It is the responsibility of the original decision-maker, taking the context
into consideration, to determine the extent and nature of the evidence required”.
[39]
In that regard, the Applicant asserts that the Citizenship Judge
ignored or failed to analyze apparent evidentiary deficiencies as to the
Respondent’s presence in Canada, i.e. the extent and nature of the evidence
required, and because there is no explanation as to how he dealt with that
evidence, the Decision was unreasonable.
[40]
The
alleged deficiencies in the
Respondent’s evidence identified by the Applicant include that:
-
she
failed to provide satisfactory identification documents, specifically, photo
identity documents as she submitted only her old passport from Trinidad &
Tobago, which expired in 1985;
-
the
signature on her passport differs from that in her citizenship application;
-
she
only obtained a health card and driver’s licence with photo in July 2011, i.e. after
the relevant residency period, May 8, 2006 to May 8, 2010 (in this regard I
note that although the Applicant refers to a driver’s license being issued to
the Respondent by the Province of Ontario, what was actually issued was a photo
identification card);
-
her
evidence was inconsistent.

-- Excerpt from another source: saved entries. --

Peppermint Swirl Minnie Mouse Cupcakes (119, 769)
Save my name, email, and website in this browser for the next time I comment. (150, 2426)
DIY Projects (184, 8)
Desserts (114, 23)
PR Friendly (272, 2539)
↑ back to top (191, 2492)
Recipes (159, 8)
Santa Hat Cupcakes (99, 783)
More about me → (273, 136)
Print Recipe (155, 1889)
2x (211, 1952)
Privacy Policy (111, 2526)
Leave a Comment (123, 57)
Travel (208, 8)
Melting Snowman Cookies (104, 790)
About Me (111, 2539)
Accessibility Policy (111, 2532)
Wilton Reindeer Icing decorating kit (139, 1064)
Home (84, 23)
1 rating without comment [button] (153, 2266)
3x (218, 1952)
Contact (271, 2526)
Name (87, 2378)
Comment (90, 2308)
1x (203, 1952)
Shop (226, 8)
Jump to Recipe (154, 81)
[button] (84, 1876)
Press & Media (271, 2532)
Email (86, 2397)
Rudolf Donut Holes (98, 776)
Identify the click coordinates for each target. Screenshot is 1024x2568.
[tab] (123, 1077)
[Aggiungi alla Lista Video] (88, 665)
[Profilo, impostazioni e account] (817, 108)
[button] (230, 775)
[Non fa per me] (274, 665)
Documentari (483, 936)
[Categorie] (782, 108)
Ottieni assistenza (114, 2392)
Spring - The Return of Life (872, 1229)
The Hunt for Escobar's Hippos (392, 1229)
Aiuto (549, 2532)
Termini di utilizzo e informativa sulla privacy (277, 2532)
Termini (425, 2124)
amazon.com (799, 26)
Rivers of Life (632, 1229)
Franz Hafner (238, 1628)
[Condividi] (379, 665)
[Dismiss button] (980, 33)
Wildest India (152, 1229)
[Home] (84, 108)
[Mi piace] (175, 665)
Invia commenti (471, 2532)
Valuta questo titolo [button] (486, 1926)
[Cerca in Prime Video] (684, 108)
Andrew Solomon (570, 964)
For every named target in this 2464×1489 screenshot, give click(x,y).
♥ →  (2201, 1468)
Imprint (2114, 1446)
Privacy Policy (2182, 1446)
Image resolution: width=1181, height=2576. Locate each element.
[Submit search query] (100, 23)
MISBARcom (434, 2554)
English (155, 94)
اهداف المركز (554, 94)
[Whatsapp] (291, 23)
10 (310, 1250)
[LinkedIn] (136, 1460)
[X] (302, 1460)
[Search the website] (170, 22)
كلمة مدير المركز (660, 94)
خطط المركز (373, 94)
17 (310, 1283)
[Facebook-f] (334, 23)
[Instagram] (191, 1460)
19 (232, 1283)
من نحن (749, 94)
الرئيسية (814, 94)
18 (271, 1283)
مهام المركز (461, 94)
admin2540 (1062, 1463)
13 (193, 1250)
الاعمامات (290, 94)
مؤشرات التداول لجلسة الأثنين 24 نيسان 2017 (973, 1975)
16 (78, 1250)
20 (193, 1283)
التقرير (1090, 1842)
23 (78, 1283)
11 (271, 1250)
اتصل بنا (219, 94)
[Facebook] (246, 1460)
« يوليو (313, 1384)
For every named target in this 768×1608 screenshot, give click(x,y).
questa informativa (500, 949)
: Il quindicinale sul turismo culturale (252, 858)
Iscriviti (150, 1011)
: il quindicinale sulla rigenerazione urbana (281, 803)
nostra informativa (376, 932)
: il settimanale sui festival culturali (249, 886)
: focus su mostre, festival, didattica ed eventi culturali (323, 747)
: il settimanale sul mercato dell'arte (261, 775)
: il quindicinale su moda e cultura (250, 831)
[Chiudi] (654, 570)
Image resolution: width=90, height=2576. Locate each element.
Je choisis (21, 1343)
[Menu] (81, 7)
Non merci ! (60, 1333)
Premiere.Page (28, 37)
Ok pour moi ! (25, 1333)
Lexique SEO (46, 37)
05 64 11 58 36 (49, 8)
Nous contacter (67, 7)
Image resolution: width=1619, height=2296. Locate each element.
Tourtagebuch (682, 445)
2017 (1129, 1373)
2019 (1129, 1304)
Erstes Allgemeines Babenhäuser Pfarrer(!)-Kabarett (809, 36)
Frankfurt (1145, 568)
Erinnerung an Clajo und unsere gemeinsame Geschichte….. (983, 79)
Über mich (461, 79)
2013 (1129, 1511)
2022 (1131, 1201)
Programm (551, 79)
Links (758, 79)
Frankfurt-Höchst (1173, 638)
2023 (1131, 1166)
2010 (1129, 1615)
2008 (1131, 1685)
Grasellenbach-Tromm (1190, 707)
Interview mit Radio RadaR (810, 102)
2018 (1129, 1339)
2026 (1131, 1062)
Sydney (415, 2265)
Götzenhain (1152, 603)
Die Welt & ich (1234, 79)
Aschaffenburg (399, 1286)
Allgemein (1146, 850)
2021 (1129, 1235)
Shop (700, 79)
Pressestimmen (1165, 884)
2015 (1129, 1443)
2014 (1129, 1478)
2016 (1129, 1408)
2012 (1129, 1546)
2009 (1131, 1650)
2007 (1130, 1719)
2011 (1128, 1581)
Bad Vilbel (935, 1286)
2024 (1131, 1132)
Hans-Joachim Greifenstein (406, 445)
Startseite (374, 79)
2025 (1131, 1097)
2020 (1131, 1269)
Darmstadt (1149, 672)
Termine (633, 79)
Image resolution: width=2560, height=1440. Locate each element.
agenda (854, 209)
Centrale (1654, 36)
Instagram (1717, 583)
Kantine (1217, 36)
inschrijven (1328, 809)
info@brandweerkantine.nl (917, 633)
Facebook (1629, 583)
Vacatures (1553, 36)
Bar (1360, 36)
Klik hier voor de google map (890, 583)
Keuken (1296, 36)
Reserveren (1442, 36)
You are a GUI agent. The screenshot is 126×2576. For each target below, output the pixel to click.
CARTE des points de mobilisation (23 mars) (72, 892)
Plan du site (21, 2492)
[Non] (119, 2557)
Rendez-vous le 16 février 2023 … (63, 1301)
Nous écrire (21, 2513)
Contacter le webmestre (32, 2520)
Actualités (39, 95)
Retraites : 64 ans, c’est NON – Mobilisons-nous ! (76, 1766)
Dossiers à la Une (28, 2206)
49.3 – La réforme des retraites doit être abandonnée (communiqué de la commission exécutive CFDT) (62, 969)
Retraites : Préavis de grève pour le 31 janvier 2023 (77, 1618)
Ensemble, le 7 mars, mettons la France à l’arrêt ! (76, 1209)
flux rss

For example:
o She claimed to have
visited medical clinics, but there were no records of these visits in her OHIP
summary;
o She claimed to take
public transit but provided no proof of a monthly pass;
o She claimed to be
working at times when she would have been pregnant and giving birth to her
children;
-
her
tax assessments for 2006-08 show no income;
-
her
name did not appear on some of the bills provided, or the bills post-dated the
relevant residency period.
[41]
It must be noted that in her letter that accompanied her May
8, 2010 citizenship application, the Respondent explained why she was unable to
provide photo identification at that time, she had been a home maker who had
not left Canada for many years and had no need to acquire such identification.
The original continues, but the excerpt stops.